━━━ RECORDS FOR PROCESSING ━━━

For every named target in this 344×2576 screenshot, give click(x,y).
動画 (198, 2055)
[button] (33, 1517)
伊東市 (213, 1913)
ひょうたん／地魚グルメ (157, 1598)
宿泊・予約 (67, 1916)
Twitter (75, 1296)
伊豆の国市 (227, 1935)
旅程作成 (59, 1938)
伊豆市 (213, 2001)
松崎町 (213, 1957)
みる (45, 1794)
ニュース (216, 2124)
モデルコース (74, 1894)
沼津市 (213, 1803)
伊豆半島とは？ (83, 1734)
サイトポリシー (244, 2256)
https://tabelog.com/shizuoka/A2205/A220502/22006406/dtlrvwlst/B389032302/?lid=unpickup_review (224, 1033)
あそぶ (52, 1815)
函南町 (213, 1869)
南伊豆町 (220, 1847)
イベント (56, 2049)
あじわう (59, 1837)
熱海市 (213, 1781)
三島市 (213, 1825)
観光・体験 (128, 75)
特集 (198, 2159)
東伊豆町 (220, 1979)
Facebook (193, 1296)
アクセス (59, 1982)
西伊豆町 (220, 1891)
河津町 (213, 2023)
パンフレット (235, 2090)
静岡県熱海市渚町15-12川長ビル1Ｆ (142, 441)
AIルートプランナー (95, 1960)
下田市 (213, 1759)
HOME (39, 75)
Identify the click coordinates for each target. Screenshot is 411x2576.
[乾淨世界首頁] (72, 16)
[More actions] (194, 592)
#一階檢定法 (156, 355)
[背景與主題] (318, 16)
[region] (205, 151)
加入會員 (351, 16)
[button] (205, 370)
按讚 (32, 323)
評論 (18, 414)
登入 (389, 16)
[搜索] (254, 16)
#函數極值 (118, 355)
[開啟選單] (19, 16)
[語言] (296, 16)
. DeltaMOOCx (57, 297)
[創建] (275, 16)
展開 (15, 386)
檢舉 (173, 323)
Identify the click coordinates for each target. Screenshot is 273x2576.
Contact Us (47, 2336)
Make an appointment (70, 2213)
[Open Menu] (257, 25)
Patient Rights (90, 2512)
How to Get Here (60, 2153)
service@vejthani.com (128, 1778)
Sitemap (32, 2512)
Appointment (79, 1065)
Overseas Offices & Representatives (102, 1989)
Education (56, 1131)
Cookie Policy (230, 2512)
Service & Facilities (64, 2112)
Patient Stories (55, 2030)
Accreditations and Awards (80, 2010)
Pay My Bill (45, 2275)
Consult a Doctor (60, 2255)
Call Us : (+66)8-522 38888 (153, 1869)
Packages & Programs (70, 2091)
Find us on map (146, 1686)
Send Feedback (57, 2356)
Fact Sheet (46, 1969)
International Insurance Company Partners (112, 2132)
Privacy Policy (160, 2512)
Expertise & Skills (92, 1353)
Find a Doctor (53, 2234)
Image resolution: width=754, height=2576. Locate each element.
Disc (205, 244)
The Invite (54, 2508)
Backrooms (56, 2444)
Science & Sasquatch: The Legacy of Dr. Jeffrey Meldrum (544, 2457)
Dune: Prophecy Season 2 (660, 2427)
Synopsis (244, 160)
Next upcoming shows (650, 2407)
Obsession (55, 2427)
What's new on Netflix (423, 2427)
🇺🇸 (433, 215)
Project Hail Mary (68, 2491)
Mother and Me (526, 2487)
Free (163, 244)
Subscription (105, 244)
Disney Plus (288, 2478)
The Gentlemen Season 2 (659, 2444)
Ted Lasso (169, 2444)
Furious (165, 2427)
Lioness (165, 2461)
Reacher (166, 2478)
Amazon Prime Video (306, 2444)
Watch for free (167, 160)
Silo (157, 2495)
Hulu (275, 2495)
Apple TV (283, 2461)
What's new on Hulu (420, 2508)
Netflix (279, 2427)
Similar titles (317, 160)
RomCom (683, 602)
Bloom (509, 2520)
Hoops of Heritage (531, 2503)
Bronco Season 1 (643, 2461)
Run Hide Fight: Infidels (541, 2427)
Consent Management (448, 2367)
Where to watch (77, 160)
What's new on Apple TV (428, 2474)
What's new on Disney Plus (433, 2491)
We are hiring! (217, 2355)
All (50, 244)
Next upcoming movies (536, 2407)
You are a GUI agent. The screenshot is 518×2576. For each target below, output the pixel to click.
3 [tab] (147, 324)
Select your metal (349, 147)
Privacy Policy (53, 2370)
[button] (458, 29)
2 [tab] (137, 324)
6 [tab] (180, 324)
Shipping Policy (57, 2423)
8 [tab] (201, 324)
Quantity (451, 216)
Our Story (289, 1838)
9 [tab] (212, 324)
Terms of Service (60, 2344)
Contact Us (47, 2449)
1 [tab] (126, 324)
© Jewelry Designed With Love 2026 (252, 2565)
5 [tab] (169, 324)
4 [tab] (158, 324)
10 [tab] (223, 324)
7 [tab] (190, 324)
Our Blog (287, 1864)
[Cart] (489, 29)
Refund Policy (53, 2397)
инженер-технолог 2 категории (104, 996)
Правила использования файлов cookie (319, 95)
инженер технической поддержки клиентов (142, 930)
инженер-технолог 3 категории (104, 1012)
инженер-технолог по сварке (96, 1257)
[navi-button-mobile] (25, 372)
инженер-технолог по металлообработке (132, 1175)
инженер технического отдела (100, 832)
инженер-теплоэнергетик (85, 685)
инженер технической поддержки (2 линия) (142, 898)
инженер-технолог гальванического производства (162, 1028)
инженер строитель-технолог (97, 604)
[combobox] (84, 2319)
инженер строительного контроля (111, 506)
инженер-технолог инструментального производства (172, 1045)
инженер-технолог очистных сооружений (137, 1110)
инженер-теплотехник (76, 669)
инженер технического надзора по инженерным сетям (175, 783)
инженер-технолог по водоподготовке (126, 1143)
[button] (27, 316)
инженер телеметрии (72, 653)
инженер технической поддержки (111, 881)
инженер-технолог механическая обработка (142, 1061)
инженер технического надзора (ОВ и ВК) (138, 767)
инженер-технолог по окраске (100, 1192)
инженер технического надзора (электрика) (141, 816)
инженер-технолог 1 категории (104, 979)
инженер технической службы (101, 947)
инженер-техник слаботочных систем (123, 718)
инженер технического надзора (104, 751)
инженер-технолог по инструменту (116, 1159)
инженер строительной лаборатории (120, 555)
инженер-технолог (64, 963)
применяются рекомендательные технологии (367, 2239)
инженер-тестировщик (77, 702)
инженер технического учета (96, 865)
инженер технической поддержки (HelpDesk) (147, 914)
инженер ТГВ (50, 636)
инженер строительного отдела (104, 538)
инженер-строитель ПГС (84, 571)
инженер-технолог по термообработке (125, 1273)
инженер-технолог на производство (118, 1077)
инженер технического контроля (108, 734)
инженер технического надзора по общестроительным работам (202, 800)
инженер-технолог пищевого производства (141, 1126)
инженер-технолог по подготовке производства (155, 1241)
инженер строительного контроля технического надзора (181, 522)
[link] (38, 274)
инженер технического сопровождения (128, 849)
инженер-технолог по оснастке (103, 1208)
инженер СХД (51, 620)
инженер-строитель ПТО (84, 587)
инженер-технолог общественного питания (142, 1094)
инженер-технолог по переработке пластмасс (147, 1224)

━━━

EXERCISE -> Reproduce the data, keeping every line exactly the same.

WRITTEN SOLUTION ->
For every named target in this 344×2576 screenshot, give click(x,y).
動画 (198, 2055)
[button] (33, 1517)
伊東市 (213, 1913)
ひょうたん／地魚グルメ (157, 1598)
宿泊・予約 (67, 1916)
Twitter (75, 1296)
伊豆の国市 (227, 1935)
旅程作成 (59, 1938)
伊豆市 (213, 2001)
松崎町 (213, 1957)
みる (45, 1794)
ニュース (216, 2124)
モデルコース (74, 1894)
沼津市 (213, 1803)
伊豆半島とは？ (83, 1734)
サイトポリシー (244, 2256)
https://tabelog.com/shizuoka/A2205/A220502/22006406/dtlrvwlst/B389032302/?lid=unpickup_review (224, 1033)
あそぶ (52, 1815)
函南町 (213, 1869)
南伊豆町 (220, 1847)
イベント (56, 2049)
あじわう (59, 1837)
熱海市 (213, 1781)
三島市 (213, 1825)
観光・体験 (128, 75)
特集 (198, 2159)
東伊豆町 (220, 1979)
Facebook (193, 1296)
アクセス (59, 1982)
西伊豆町 (220, 1891)
河津町 (213, 2023)
パンフレット (235, 2090)
静岡県熱海市渚町15-12川長ビル1Ｆ (142, 441)
AIルートプランナー (95, 1960)
下田市 (213, 1759)
HOME (39, 75)
Identify the click coordinates for each target. Screenshot is 411x2576.
[乾淨世界首頁] (72, 16)
[More actions] (194, 592)
#一階檢定法 (156, 355)
[背景與主題] (318, 16)
[region] (205, 151)
加入會員 (351, 16)
[button] (205, 370)
按讚 (32, 323)
評論 (18, 414)
登入 (389, 16)
[搜索] (254, 16)
#函數極值 (118, 355)
[開啟選單] (19, 16)
[語言] (296, 16)
. DeltaMOOCx (57, 297)
[創建] (275, 16)
展開 (15, 386)
檢舉 (173, 323)
Identify the click coordinates for each target. Screenshot is 273x2576.
Contact Us (47, 2336)
Make an appointment (70, 2213)
[Open Menu] (257, 25)
Patient Rights (90, 2512)
How to Get Here (60, 2153)
service@vejthani.com (128, 1778)
Sitemap (32, 2512)
Appointment (79, 1065)
Overseas Offices & Representatives (102, 1989)
Education (56, 1131)
Cookie Policy (230, 2512)
Service & Facilities (64, 2112)
Patient Stories (55, 2030)
Accreditations and Awards (80, 2010)
Pay My Bill (45, 2275)
Consult a Doctor (60, 2255)
Call Us : (+66)8-522 38888 (153, 1869)
Packages & Programs (70, 2091)
Find us on map (146, 1686)
Send Feedback (57, 2356)
Fact Sheet (46, 1969)
International Insurance Company Partners (112, 2132)
Privacy Policy (160, 2512)
Expertise & Skills (92, 1353)
Find a Doctor (53, 2234)
Image resolution: width=754, height=2576. Locate each element.
Disc (205, 244)
The Invite (54, 2508)
Backrooms (56, 2444)
Science & Sasquatch: The Legacy of Dr. Jeffrey Meldrum (544, 2457)
Dune: Prophecy Season 2 (660, 2427)
Synopsis (244, 160)
Next upcoming shows (650, 2407)
Obsession (55, 2427)
What's new on Netflix (423, 2427)
🇺🇸 (433, 215)
Project Hail Mary (68, 2491)
Mother and Me (526, 2487)
Free (163, 244)
Subscription (105, 244)
Disney Plus (288, 2478)
The Gentlemen Season 2 (659, 2444)
Ted Lasso (169, 2444)
Furious (165, 2427)
Lioness (165, 2461)
Reacher (166, 2478)
Amazon Prime Video (306, 2444)
Watch for free (167, 160)
Silo (157, 2495)
Hulu (275, 2495)
Apple TV (283, 2461)
What's new on Hulu (420, 2508)
Netflix (279, 2427)
Similar titles (317, 160)
RomCom (683, 602)
Bloom (509, 2520)
Hoops of Heritage (531, 2503)
Bronco Season 1 (643, 2461)
Run Hide Fight: Infidels (541, 2427)
Consent Management (448, 2367)
Where to watch (77, 160)
What's new on Apple TV (428, 2474)
What's new on Disney Plus (433, 2491)
We are hiring! (217, 2355)
All (50, 244)
Next upcoming movies (536, 2407)
You are a GUI agent. The screenshot is 518×2576. For each target below, output the pixel to click.
3 [tab] (147, 324)
Select your metal (349, 147)
Privacy Policy (53, 2370)
[button] (458, 29)
2 [tab] (137, 324)
6 [tab] (180, 324)
Shipping Policy (57, 2423)
8 [tab] (201, 324)
Quantity (451, 216)
Our Story (289, 1838)
9 [tab] (212, 324)
Terms of Service (60, 2344)
Contact Us (47, 2449)
1 [tab] (126, 324)
© Jewelry Designed With Love 2026 (252, 2565)
5 [tab] (169, 324)
4 [tab] (158, 324)
10 [tab] (223, 324)
7 [tab] (190, 324)
Our Blog (287, 1864)
[Cart] (489, 29)
Refund Policy (53, 2397)
инженер-технолог 2 категории (104, 996)
Правила использования файлов cookie (319, 95)
инженер технической поддержки клиентов (142, 930)
инженер-технолог 3 категории (104, 1012)
инженер-технолог по сварке (96, 1257)
[navi-button-mobile] (25, 372)
инженер-технолог по металлообработке (132, 1175)
инженер технического отдела (100, 832)
инженер-теплоэнергетик (85, 685)
инженер технической поддержки (2 линия) (142, 898)
инженер-технолог гальванического производства (162, 1028)
инженер строитель-технолог (97, 604)
[combobox] (84, 2319)
инженер строительного контроля (111, 506)
инженер-технолог инструментального производства (172, 1045)
инженер-технолог очистных сооружений (137, 1110)
инженер-теплотехник (76, 669)
инженер технического надзора по инженерным сетям (175, 783)
инженер-технолог по водоподготовке (126, 1143)
[button] (27, 316)
инженер телеметрии (72, 653)
инженер технической поддержки (111, 881)
инженер-технолог механическая обработка (142, 1061)
инженер технического надзора (ОВ и ВК) (138, 767)
инженер-технолог по окраске (100, 1192)
инженер технического надзора (электрика) (141, 816)
инженер-технолог 1 категории (104, 979)
инженер технической службы (101, 947)
инженер-техник слаботочных систем (123, 718)
инженер технического надзора (104, 751)
инженер-технолог по инструменту (116, 1159)
инженер строительной лаборатории (120, 555)
инженер-технолог (64, 963)
применяются рекомендательные технологии (367, 2239)
инженер-тестировщик (77, 702)
инженер технического учета (96, 865)
инженер технической поддержки (HelpDesk) (147, 914)
инженер ТГВ (50, 636)
инженер строительного отдела (104, 538)
инженер-строитель ПГС (84, 571)
инженер-технолог по термообработке (125, 1273)
инженер-технолог на производство (118, 1077)
инженер технического контроля (108, 734)
инженер технического надзора по общестроительным работам (202, 800)
инженер-технолог пищевого производства (141, 1126)
инженер-технолог по подготовке производства (155, 1241)
инженер строительного контроля технического надзора (181, 522)
[link] (38, 274)
инженер технического сопровождения (128, 849)
инженер-технолог по оснастке (103, 1208)
инженер СХД (51, 620)
инженер-строитель ПТО (84, 587)
инженер-технолог общественного питания (142, 1094)
инженер-технолог по переработке пластмасс (147, 1224)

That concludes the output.